The pregnant ladies were told to pinch the back of their coach's arms, as hard as they could. While my wife was bearing down, I looked around at some coaches who were in obvious pain, and who were squirming a bit, unable to bear it. I litteraly couldn't feel my wife's pinching. I figured she just wasn't squeezing hard enough. I found out later that since I wasn't reacting, she kept squeezing harder until she had exhausted her strength. I got home and she said to me in suprize, "Bob, look at your arm where I pinched it." I looked and found the biggest black & blue mark ever. The only time I had gotten such an ugly mark with the same greens and blues, was when I got clobbered on my left forearm by my bowstring. And I remember it hurting like crazy.

That pretty much showed my wife that she couldnt' physically cause me any pain that I couldn't bear, not physically anyway. But it was quite entertaining watching the other coaches.

Oh, not that I am all that. I was so excited in the following days after our daughter was born, that I entered my wife's hospital room. She was feeding the baby naturally. I thought it was so amazing that I started taking pictures. She blushed and quickly informed me that those pictures would be destroyed and were not appropreate. I felt kind of foolish right at that time.
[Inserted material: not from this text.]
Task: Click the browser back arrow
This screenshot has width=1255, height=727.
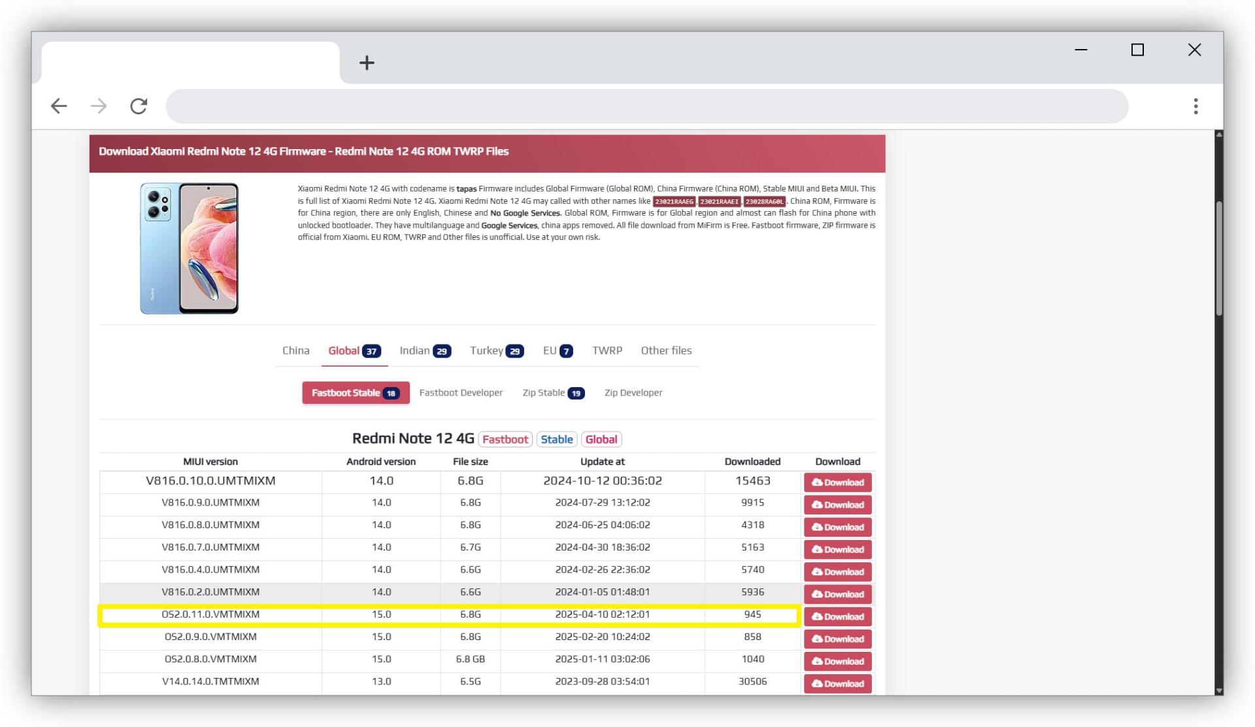Action: pyautogui.click(x=59, y=106)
My wife did get me one night though. She covered my face with canned whipping cream when I, in my foolish youth (23 years of age) made her get up, pregant and all, and get her own ice cream from the kitchen. But now, she has me trained properly:ROFLMAO:.

Seeeeeeya; Goodweed of the North
 
Remember the scene in 9 Months, where Robin Williams (the OBGYN) says, "That's why the women have the babies. Because the men can't handle the painnn...." and promptly faints when he sees the needle for the epideral?